A pioneering medical procedure has given a young mother her life back after cancer tried to take it from her.
When Nathalie Brett, from Witney, Oxfordshire, first felt a lump in her breast, she was only 23 years old and was studying tourism management at Bournemouth University. She went to her doctor to have it checked out but was reassured that she was too young for breast cancer and that the lump was likely due to changes in her hormones.
Just over a year later, however, she got the crushing news that she had breast cancer after dealing with exhaustion, depression, and the growing lump, which eventually “attached” to her nipple. She went back to the doctor and found out it had been cancer all along.
“I was in this waiting room, I was half the age of just about everyone there,” she recalls. “My mum was probably the person closest to me in age. I didn’t belong in that waiting room. When you’re given such unexpected and traumatic information, I think your body goes into shock. I can’t even remember crying in the hospital, but I broke down in the car.”
Not only was Nathalie diagnosed with breast cancer, however, but it was stage IV metastatic cancer and was considered incurable, due to the fact that it had already spread to her bones, specifically her breastbone. Cancer that exists in the bones is considered inoperable. Nathalie was told she may only have about three years to live.
Desperate to get as much time as she could, Nathalie underwent more than 100 rounds of chemotherapy and radiotherapy treatments over the next several years, as well as a single mastectomy of her left breast. She believed that she’d have to continue undergoing treatments for the rest of her life to keep the cancer at bay, and she was told she’d never be able to have children. That was the one thing, she says, that made her felt like she didn’t want to keep fighting.
“The choice was taken away from me at such a young age and I cried whenever I saw someone with a child,” she says.
But Nathalie proved everyone wrong—twice. In 2020, she and her husband got pregnant with their “miracle baby,” Elsa.
“I came from a state of feeling so unwell, with my body and medication fighting each other to doing the most natural thing in the world and I felt wonderful. It was great,” she says. “Holding Elsa felt completely surreal. It was the most beautiful day of my entire life. She was perfect. It’s almost indescribable. She’s a bit of an extra miracle. She’s the girl who should have never been born.”

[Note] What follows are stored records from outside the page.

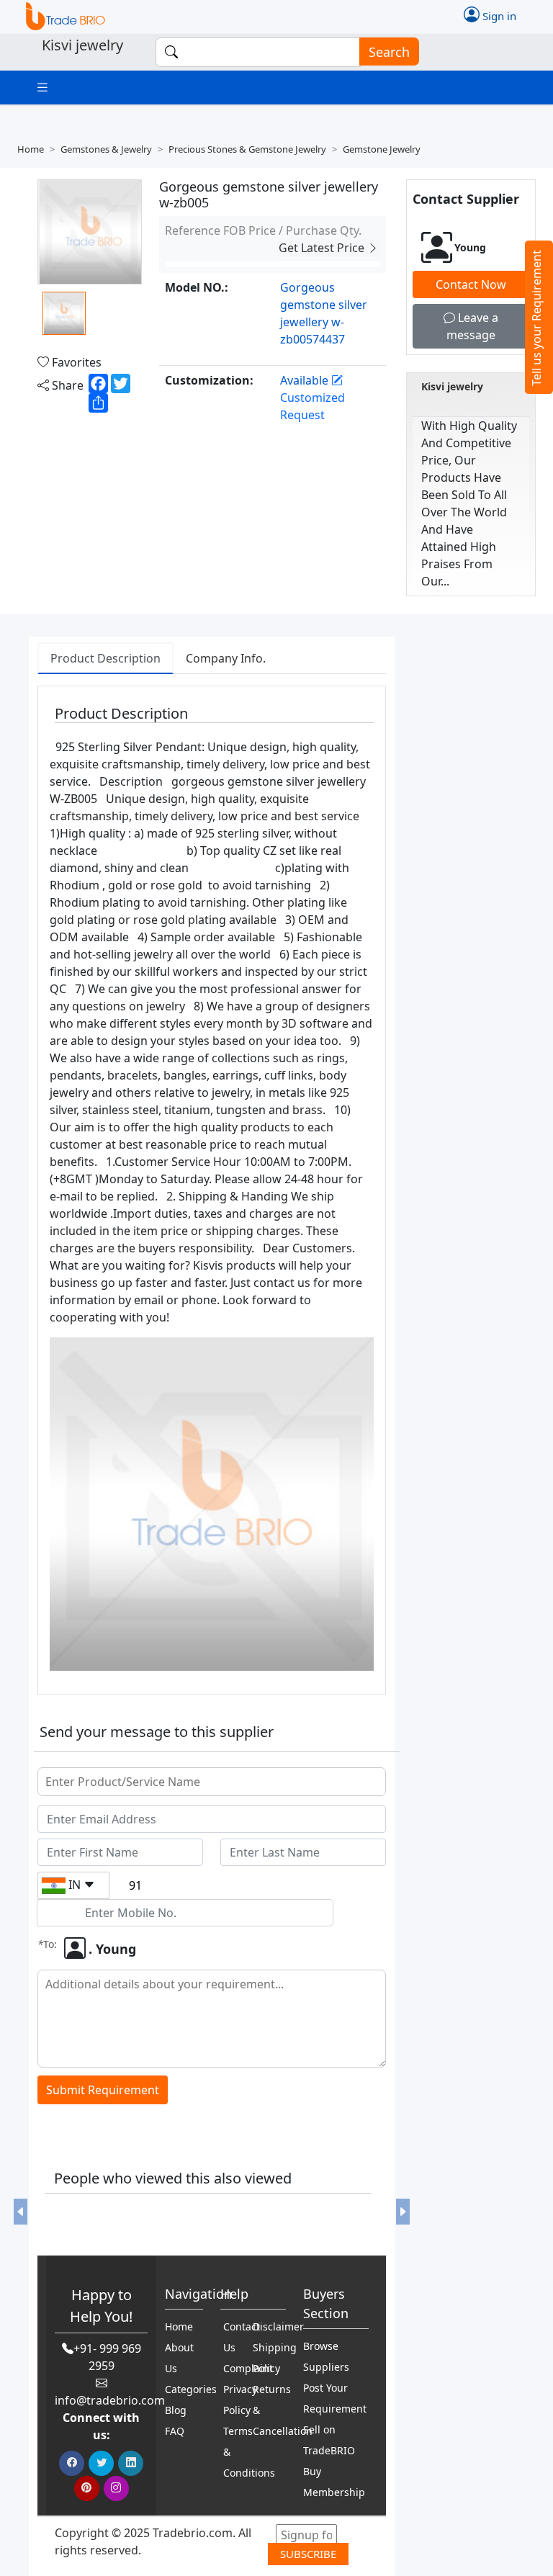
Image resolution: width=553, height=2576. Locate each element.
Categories (191, 2389)
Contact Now (471, 284)
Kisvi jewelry (452, 386)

And when Elsa was several months old, Nathalie underwent a brand new type of surgery to remove her breastbone and replace it with a donor breastbone.
The surgery, which is called an allograft sterno-clavicular reconstruction, took 10 hours to complete at Oxford’s John Radcliffe Hospital, with six surgeons, two anesthesiologists, and 10 support staff attending. Her entire breastbone and part of her collarbone were replaced.
“I was baffled that they were able to even do something like this and I was excited at the prospect of what it could bring,” says Nathalie. “I was offered a once in a lifetime operation, and, although it was a hard decision to make, I had to take the chance, even if it had never been done before. I had complete faith in the team, which made the decision a bit easier.”
Happily, the surgery was a success. The surgery was eradicated from Nathalie’s bones, meaning her cancer is now much more treatable, and she may have a much longer life ahead of her than she thought she did. The cancer in her breastbone would no longer possibly become immune to treatment.
“For the first time in a very long time I can see a future in which I might get to grow old and, most importantly, get to see my daughter grow up,” says Nathalie. “The transplant has given us hope that we didn’t have before.”
It’s strange, the things that change when you go from not having a future to suddenly having one again. For Nathalie, the surgery meant suddenly needing to plan for things she never thought would happen, such as retirement.
“I need to look at a pension scheme and go to the dentist again. For almost 10 years, I was living three months at a time and I’d never allowed myself to think of the future, as there was a distinct possibility that it would never happen. Now I often have to remind myself that I can look forward to every milestone, and every little thing.”
Of course, Nathalie’s surgery didn’t actually cure her cancer. But it has changed everything else about her future and given her renewed hope.
“I will still have to live with cancer and be on treatment for the rest of my life, but I will, hopefully, be able to live for much longer.”
Congratulations, Nathalie! And thank you to the doctors and hospital staff who made this possible! We love seeing modern technology and innovative thinking make a difference in people’s lives.